++++ SOURCE DOCUMENT ++++

# DAML 03 - Pandas Introduction

Michal Grochmal <michal.grochmal@city.ac.uk>

Wrapper on top of `NumPy` (and `Matplotlib` to some extent) to make up for the shortcomings
of those two libraries in the context of real-world data.  Instead of working towards
numerical computing it attempts to make working with messy data less annoying.

First some accumulated boilerplate from previous lectures (and one new one):

In [None]:
%matplotlib inline
import numpy as np
import matplotlib.pyplot as plt
import matplotlib as mpl
plt.style.use('seaborn-whitegrid')
mpl.rcParams['figure.figsize'] = (12.5, 6.0)
import pandas as pd
pd.options.display.max_rows = 12

## General ideas behind pandas

Originally built as an enhanced version of R's `data.frame`,
`pandas` incorporates several known APIs into a single structure.
The `DataFrame` includes APIs that make it easy for use from different perspectives.

* R `data.frame` like structure, extended by multi-indexes
* SQL-like joins, without need for external libraries (e.g. `sqldf`)
* Looks like a spreadsheet (yes, that is intentional)
* One can move between two and multidimensional representations (`stack`, `unstack`)
* Aggregation across dimensions with `groupby` (similar to SQL)

You will use `pandas` (rather than `NumPy`) for tasks around messy data.
`pandas` is built atop `NumPy`, and uses the continuous memory and broadcast operations
of `NumPy` arrays, we saw before, to boost its performance.  `pandas` excels at:

* Importing data (very resilient compared to `numpy.load`)
* Clean up messy data (`dropna` or `fillna`)
* Gain insight into data (`describe`)

Let's use some data about the British isles and the United Kingdom to demonstrate
some of the features:

In [None]:
country = ['Northern Ireland', 'Scotland', 'Wales', 'England', 'Isle of Man']
capital = ['Belfast', 'Edinburgh', 'Cardiff', 'London', 'Douglas']
area = [14130, 77933, 20779, 130279, 572]
population2017 = [1876695, 5404700, np.nan, 55268100, np.nan]
population2011 = [1810863, 5313600, 3063456, 53012456, 83314]

# Series

The main feature of `pandas` is its `DataFrame` but that is a collection of `Series` data structures.
A `Series` is pretty similar to a `NumPy` array: it is a list of several data for the same data type.
The difference is that the `Series` adds labels (an index) to the data.

In [None]:
series = pd.Series(area)
series

In [None]:
uk_area = pd.Series(area, index=country)
uk_area

### Selection from the index

Selecting from a `Series` works both as a list or as a dictionary.
You can say that a `Series.index` maps keys over `Series.values`.

In [None]:
uk_area.values, uk_area.values.dtype, uk_area.index

In [None]:
uk_area['Wales'], uk_area[2], uk_area.values[2]

Slicing works too, so does fancy indexing.

++++

(PROBLEM):
Name every capital city that appears in the pandas introduction. The items that follow have no connection to the pandas introduction.

++++ SUPPLIED RECORDS ++++

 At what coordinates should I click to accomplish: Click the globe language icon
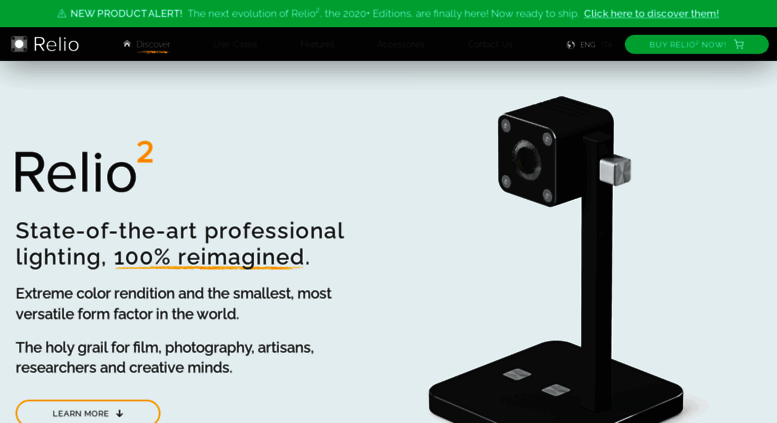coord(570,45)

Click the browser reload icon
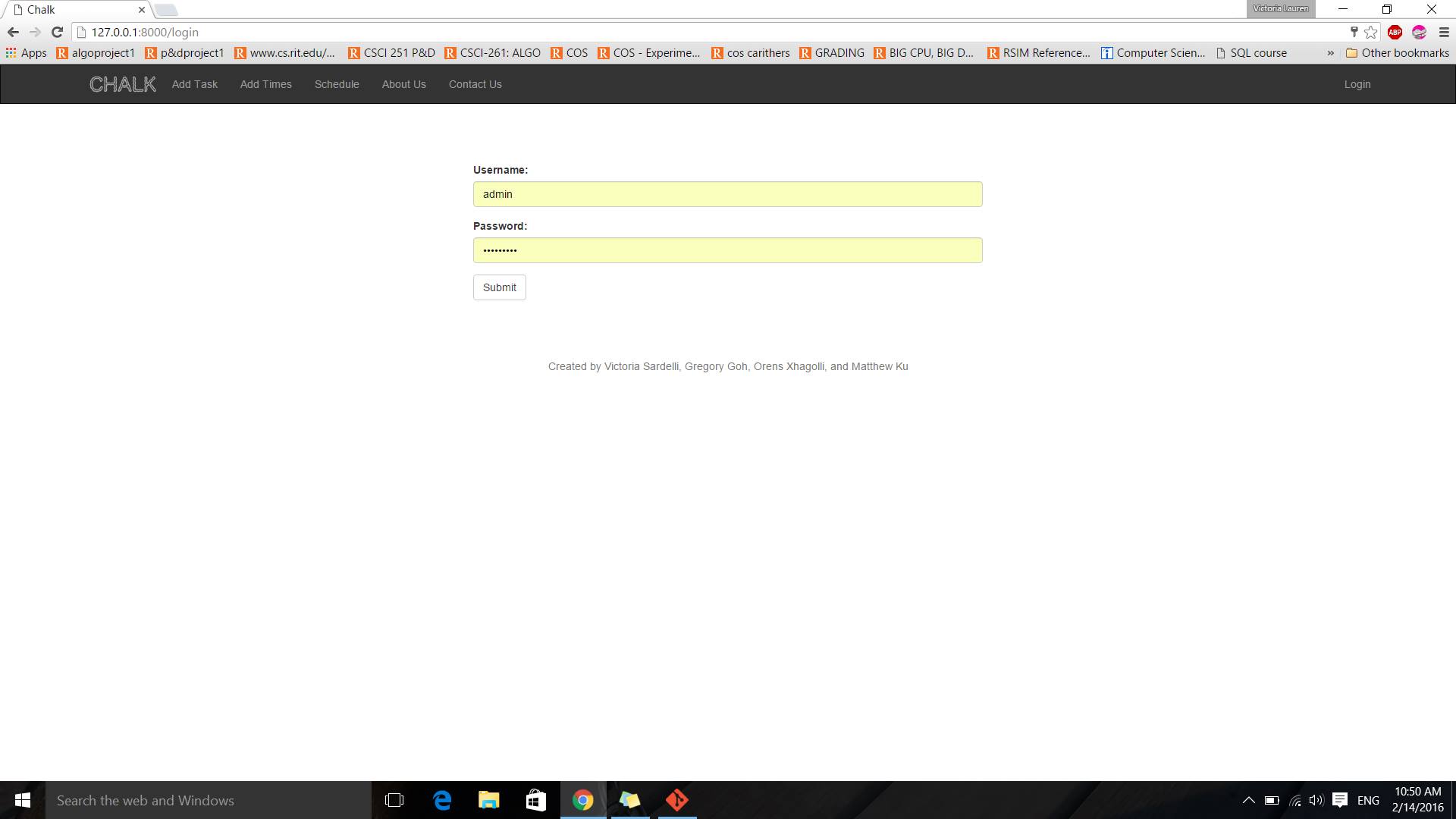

++++
++++ SUPPLIED RECORDS ++++

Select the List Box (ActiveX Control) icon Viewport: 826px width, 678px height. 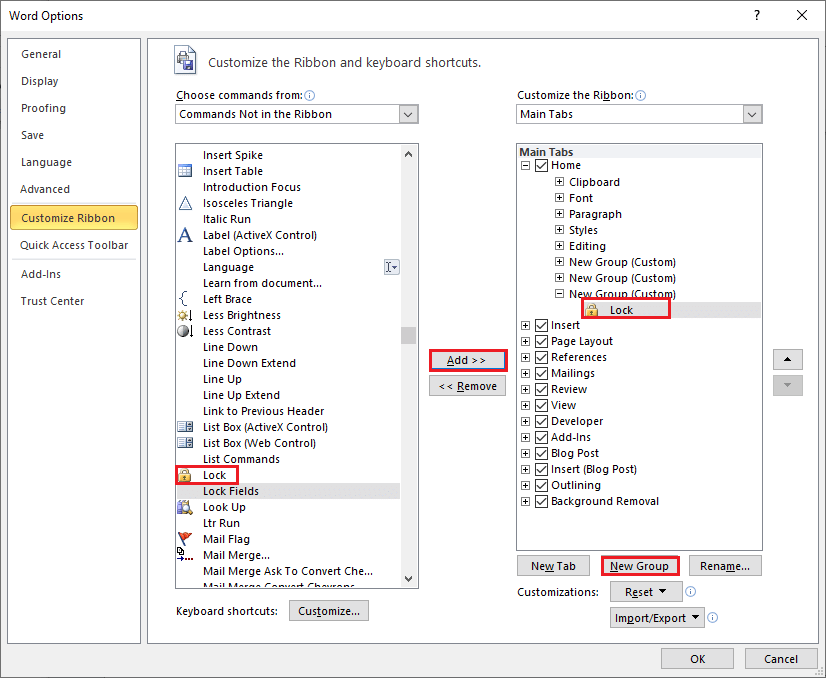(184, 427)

++++

(WRITTEN RESPONSE):
Belfast, Edinburgh, Cardiff, London, Douglas